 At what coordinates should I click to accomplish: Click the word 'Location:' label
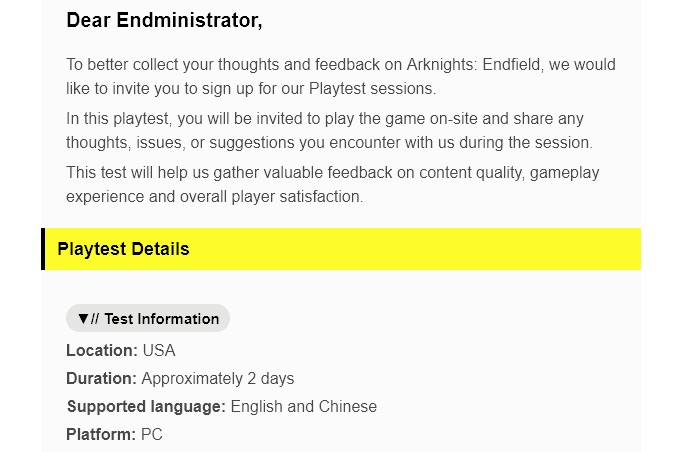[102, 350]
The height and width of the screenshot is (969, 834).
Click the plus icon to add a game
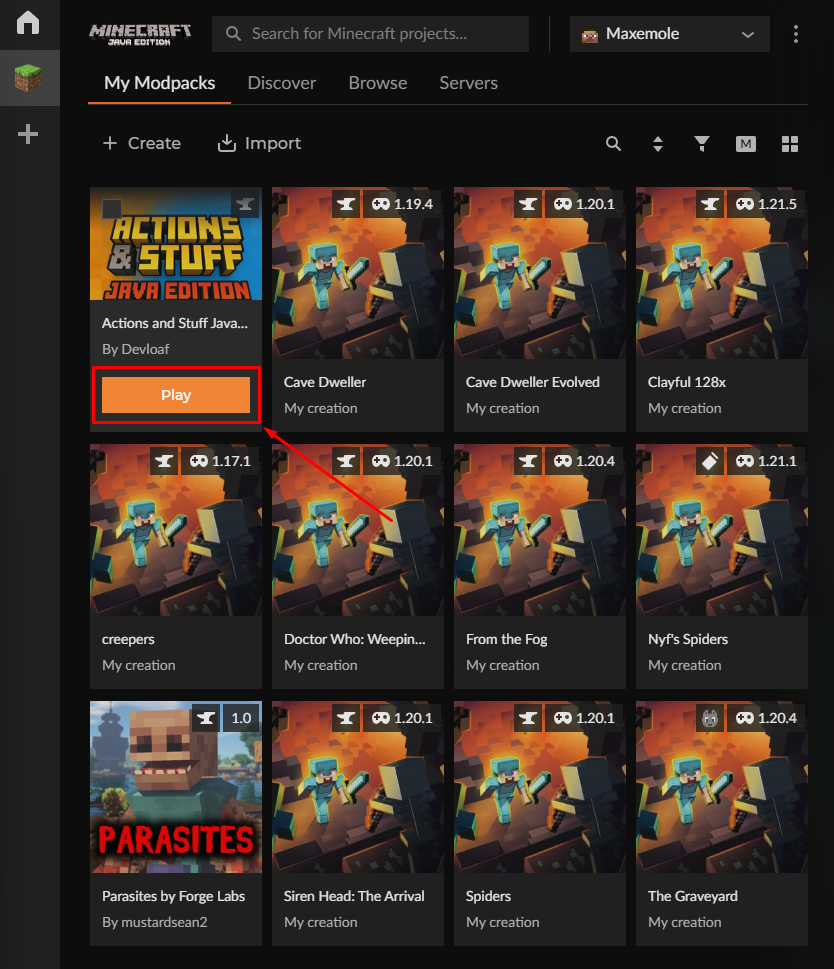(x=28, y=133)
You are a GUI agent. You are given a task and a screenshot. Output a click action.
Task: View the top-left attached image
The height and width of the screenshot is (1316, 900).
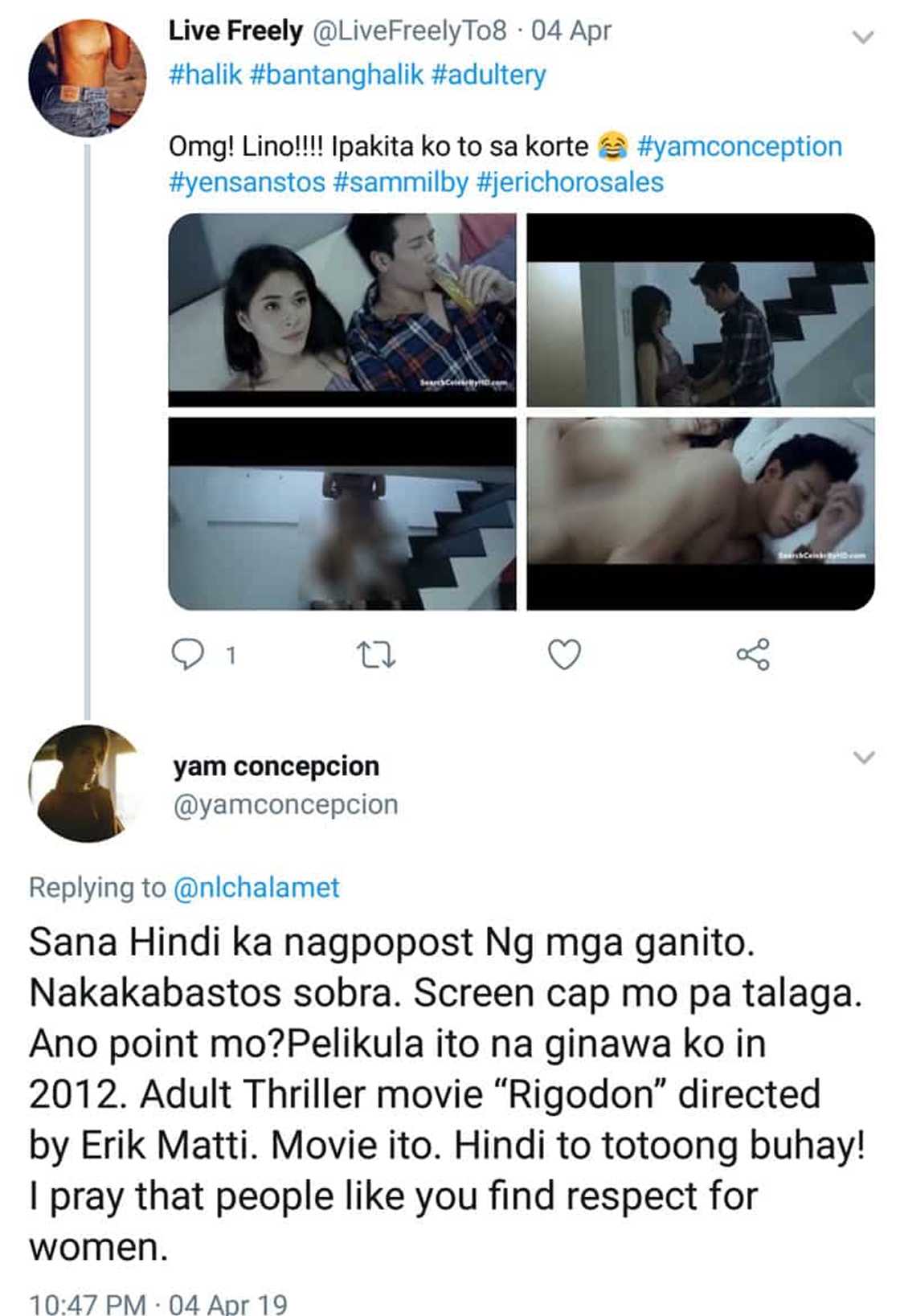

◆ ◆ ◆ ◆

Exercise requirements => Copy verbatim the span that opens at the line with "Task: View the top-left attached image" and closes at the final line of the listing. Do not carry over any pictures.

Response to this exercise =>
Task: View the top-left attached image
The height and width of the screenshot is (1316, 900).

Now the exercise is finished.